* _Requests_:
[1] In the glossary entry on hypotaxis, what term is the concept contrasted with?
[2] In the glossary entry on hypotaxis, the Virginia Woolf example says it is strange that illness has not become one of literature's prime themes. Using only the reasons her sentence gives, explain why she finds this strange.

* _Selected text_:
————————
An arrangement of phrases or clauses in a dependent or subordinate relationship. (Contrast with parataxis.) Adjective: hypotactic.

See also:


From the Greek, "subjection"

Examples and Observations:

  • "One December morning near the end of the year when snow was falling moist and heavy for miles all around, so that the earth and the sky were indivisible, Mrs. Bridge emerged from her home and spread her umbrella."
    (Evan S. Connell, Mrs. Bridge, 1959)

  • "Let the reader be introduced to Joan Didion, upon whose character and doings much will depend of whatever interest these pages may have, as she sits at her writing table in her own room in her own house on Welbeck Street."
    (Joan Didion, Democracy, 1984)

  • "When I was around nine or ten I wrote a play which was directed by a young, white schoolteacher, a woman, who then took an interest in me, and gave me books to read, and, in order to corroborate my theatrical bent, decided to take me to see what she somewhat tactlessly referred to as 'real' plays."
    (James Baldwin, "Notes of a Native Son," 1955)

  • "After the lions had returned to their cages, creeping angrily through the chutes, a little bunch of us drifted away and into an open doorway nearby, where we stood for a while in semi-darkness watching a big brown circus horse go harumphing around the practice ring."
    (E. B. White, "The Ring of Time")

  • Virginia Woolf's Hypotactic Style
    "Considering how common illness is, how tremendous the spiritual change that it brings, how astonishing when the lights of health go down, the undiscovered countries that are then disclosed, what wastes and deserts of the soul a slight attack of influenza brings to view, what precipices and lawns sprinkled with bright flowers a little rise of temperature reveals, what ancient and obdurate oaks are uprooted in us by the act of sickness, how we go down into the pit of death and feel the waters of annihilation close above our heads and wake thinking to find ourselves in the presence of the angels and the harpers when we have a tooth out and come to the surface in the dentist’s arm-chair and confuse his 'Rinse the mouth--rinse the mouth' with the greeting of the Deity stooping from the floor of Heaven to welcome us--when we think of this, as we are so frequently forced to think of it, it becomes strange indeed that illness has not taken its place with love and battle and jealousy among the prime themes of literature."
    (Virginia Woolf, "On Being Ill." New Criterion, Jan. 1926)
————————
* _Given data_:
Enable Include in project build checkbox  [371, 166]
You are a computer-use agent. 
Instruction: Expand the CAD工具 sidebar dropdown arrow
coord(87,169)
————————
* _In response_:
[1] Parataxis.

[2] She points out how common illness is and how tremendous a spiritual change it brings. Even a slight attack of influenza or a small rise in temperature reveals "undiscovered countries" of the soul, and an ordinary event like having a tooth out can feel like going down into death and waking among angels. Given all this, she finds it strange that illness has not taken its place with love, battle, and jealousy as a prime theme of literature.